NetusG20
This is a OEM linux ebedded board that can be stacked over custom designed board. OpenWrt have support for the developer board named FoxBoardG20 supported inside OpenWrt as at91 target.
Hardware Highlights
CPU | Ram | Flash | Network | USB | GPIO | JTag | Serial |
---|---|---|---|---|---|---|---|
ARM9 AT91SAM9G20 | 64MB | 8MB dataflash | 1 ethernet | 2 | Yes | Yes | Yes |
Hardware
Info
Architecture | ARM9 |
---|---|
Vendor | Acmesystems |
Bootloader | u-boot |
System-On-Chip | AT91SAM9G20 |
Flash size | 8MB dataflash |
RAM | 64 MB |
Ethernet | 1x 100M |
USB | 2x 2.0 Host, 1x 2.0 Device |
Jtag | Yes |
Serial | Up to 6 |
RTC | On chip |
See http://eshop.acmesystems.it/?id=NETUSG20 for the complete list of features.
Serial
J10 is a serial port. The signal levels on this port are at 3.3 volt because they come directly from the processor pins. This means that is NOT possible to connect directly the console port of the FOX board to a serial RS232 port of a PC.
Pinout:
- VCC (3.3 Volt)
- NA
- TXD (Out)
- RXD (Inp)
- NA
- GND
Default baud rate and parity parameters for the PC serial port are: 115200,n,8,1. Flow Control=OFF.
Reflash
The NetusG20, based upon at91 chip, can be re-flashed using sam-ba utilities. Sam-ba 2.9 for linux is available on atmel website atmel
To reflash the board with sam-ba you can use the tcl script file available after openwrt compilation.

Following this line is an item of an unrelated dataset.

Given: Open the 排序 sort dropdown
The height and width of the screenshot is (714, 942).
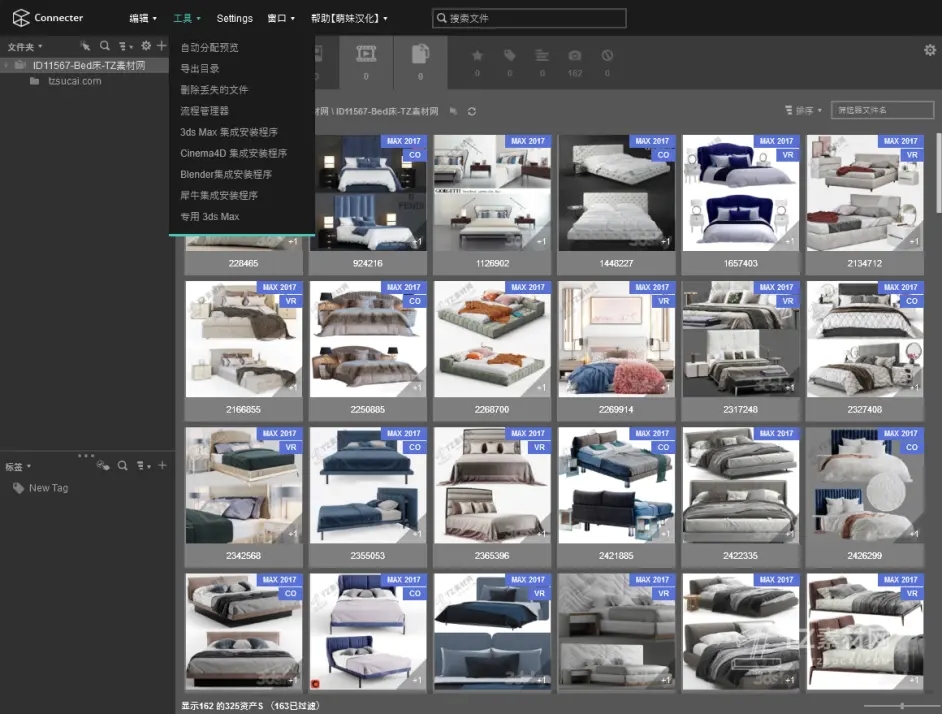Looking at the screenshot, I should point(800,111).
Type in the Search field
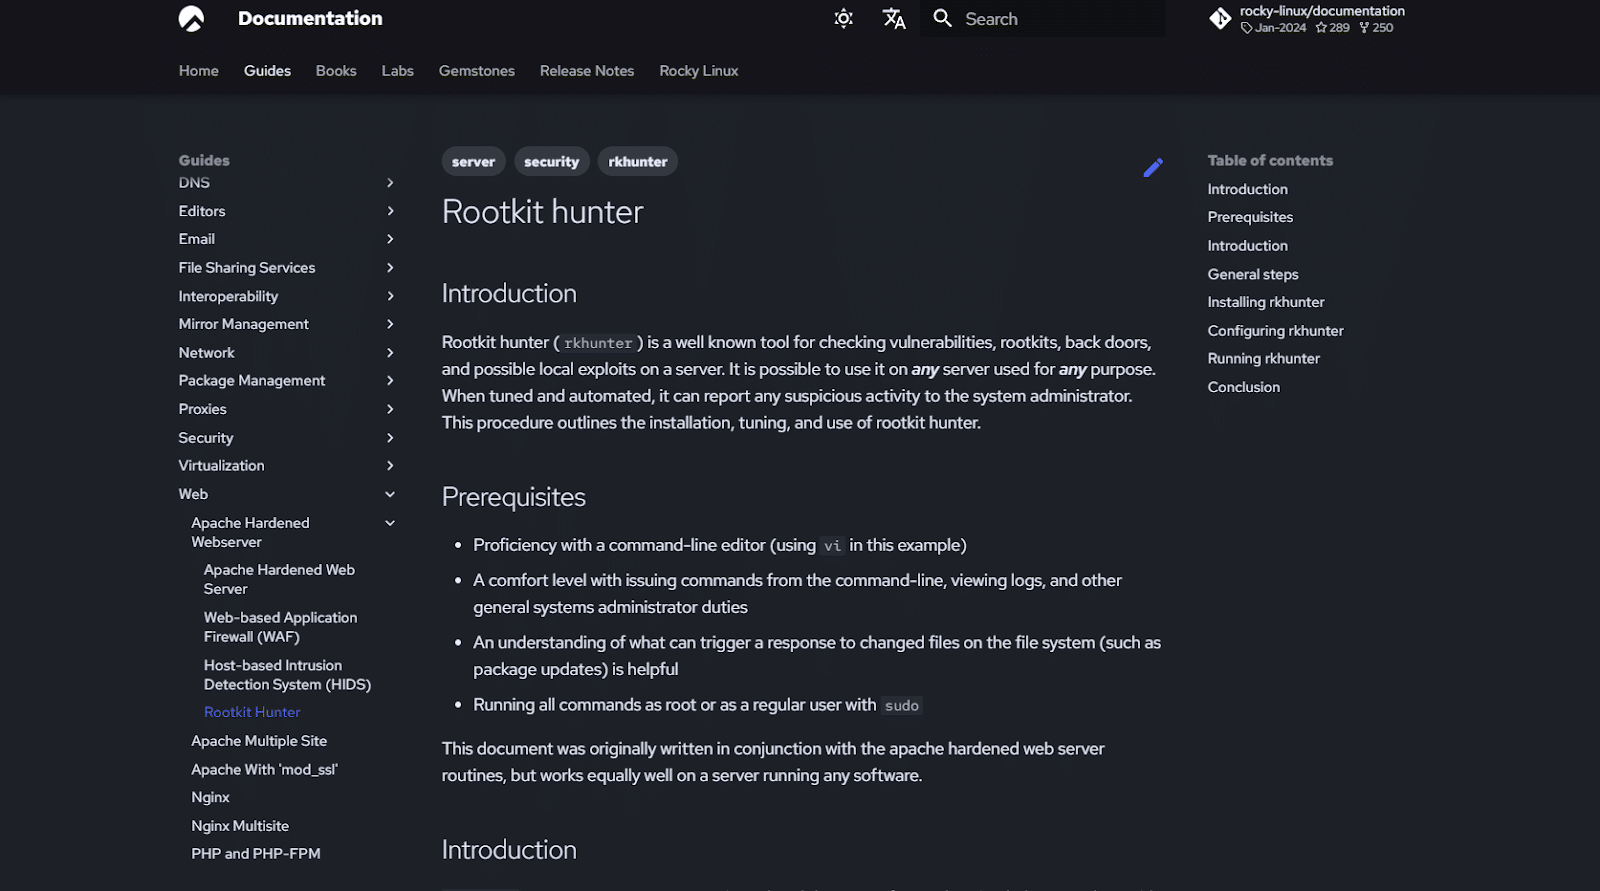The image size is (1600, 891). click(x=1060, y=19)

./sam-ba /dev/ttyUSB0 at91sam9g20-ek flash.tcl
Inside flash.tcl you can chooise if boot over sdcard or on-board dataflash.
By default the flash.tcl script prefer the sdcard solution.
Boot from SDcard
By default the FoxBoardG20 is shipped with rootfs and kernel in two different partition on microsd card.

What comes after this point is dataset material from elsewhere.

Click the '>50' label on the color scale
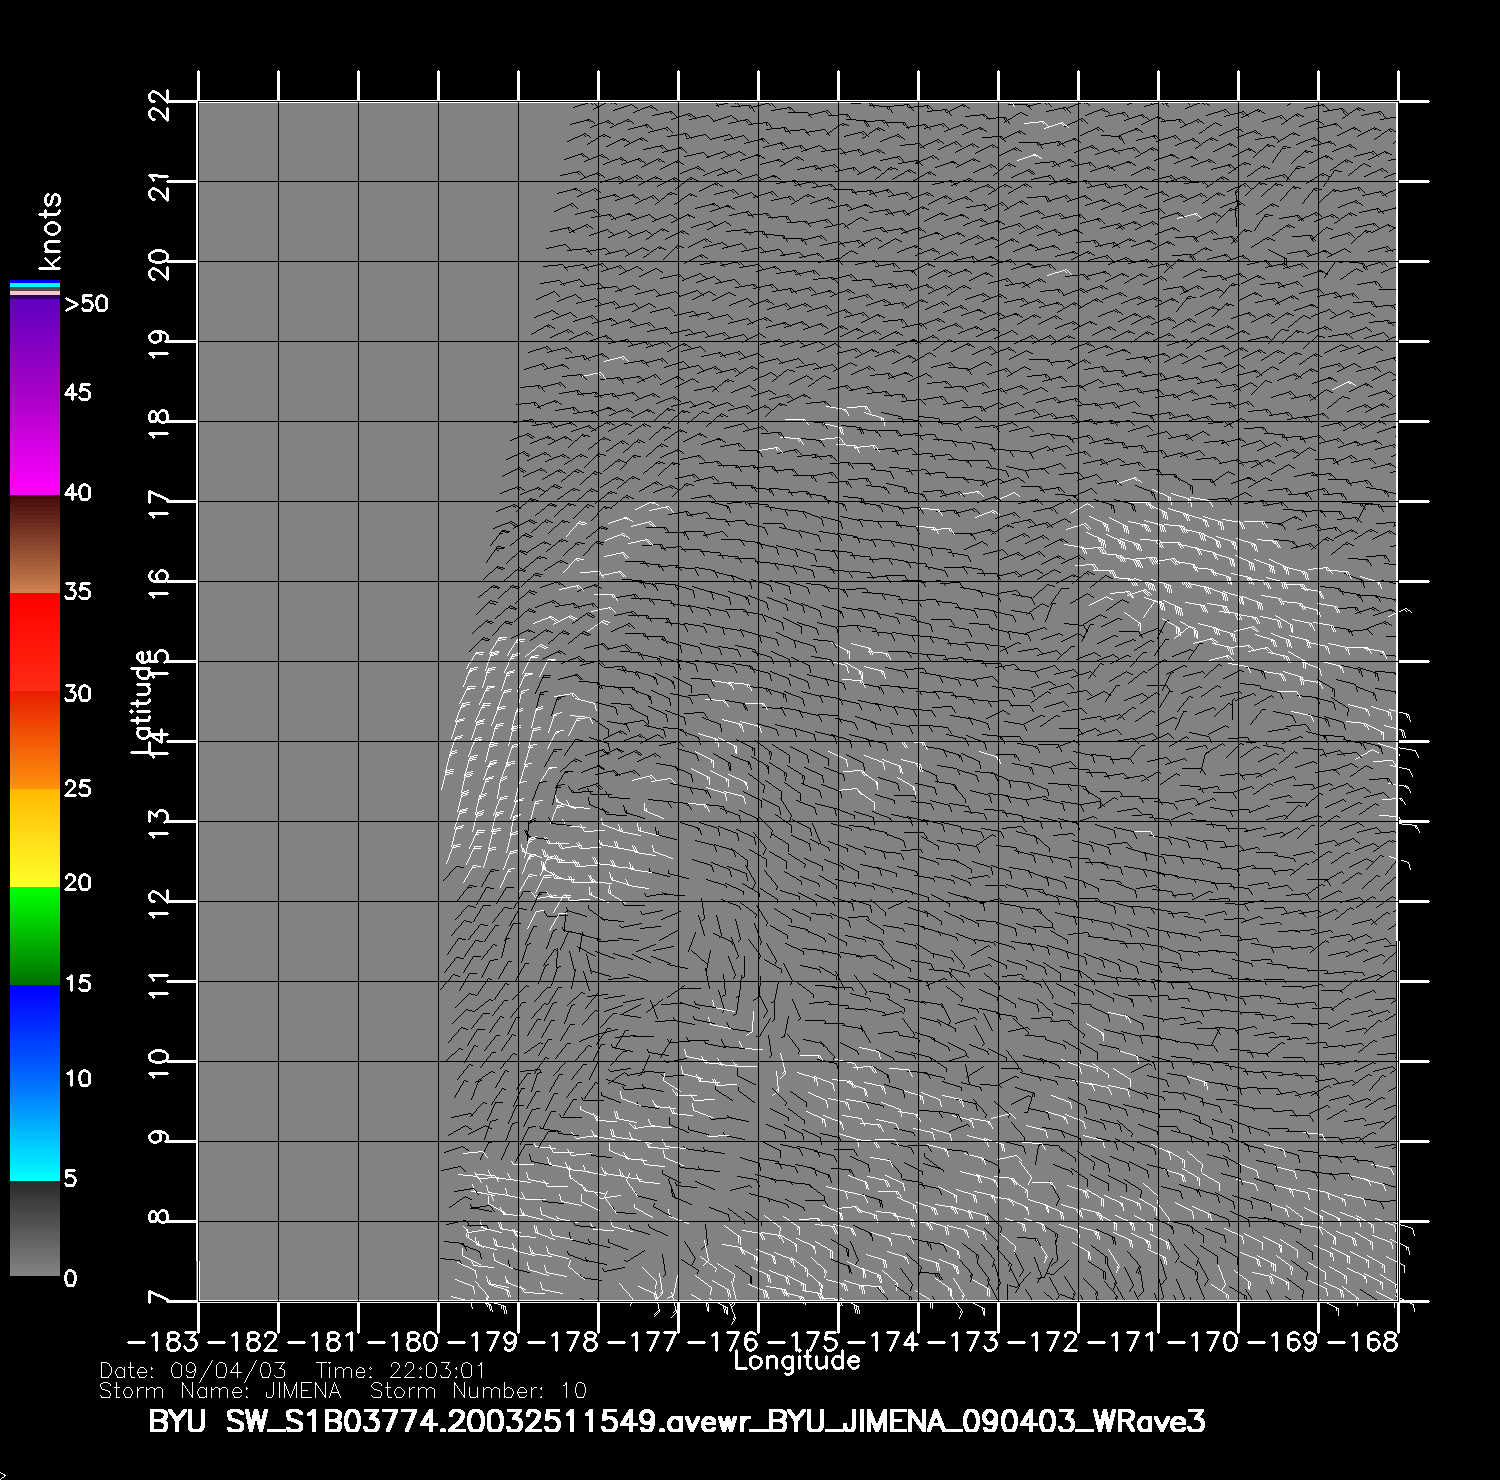Image resolution: width=1500 pixels, height=1480 pixels. 86,304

To be compliant with AcmeBoot 1.22 and above follow this steps.
wget http://downloads.openwrt.org/snapshots/trunk/at91/openwrt-at91-uImage or <openwrt-trunk>/bin/at91/ wget http://downloads.openwrt.org/snapshots/trunk/at91/openwrt-at91-rootfs.tar.gz or <openwrt-trunk>/bin/at91/ sudo tar xvzf openwrt-at91-rootfs.tar.gz -C /media/<ext2> mkimage -A arm -O linux -T kernel -C none -a 0x20008000 -e 0x20008000 -d openwrt-at91-uImage openwrt-at91-tagged mv openwrt-at91-tagged /media/<fat32> umount /media/<ext2>
Boot from dataflash
After the reflash of NetusG20 uboot, kernel and rootfs are yet on-place. Enjoy it!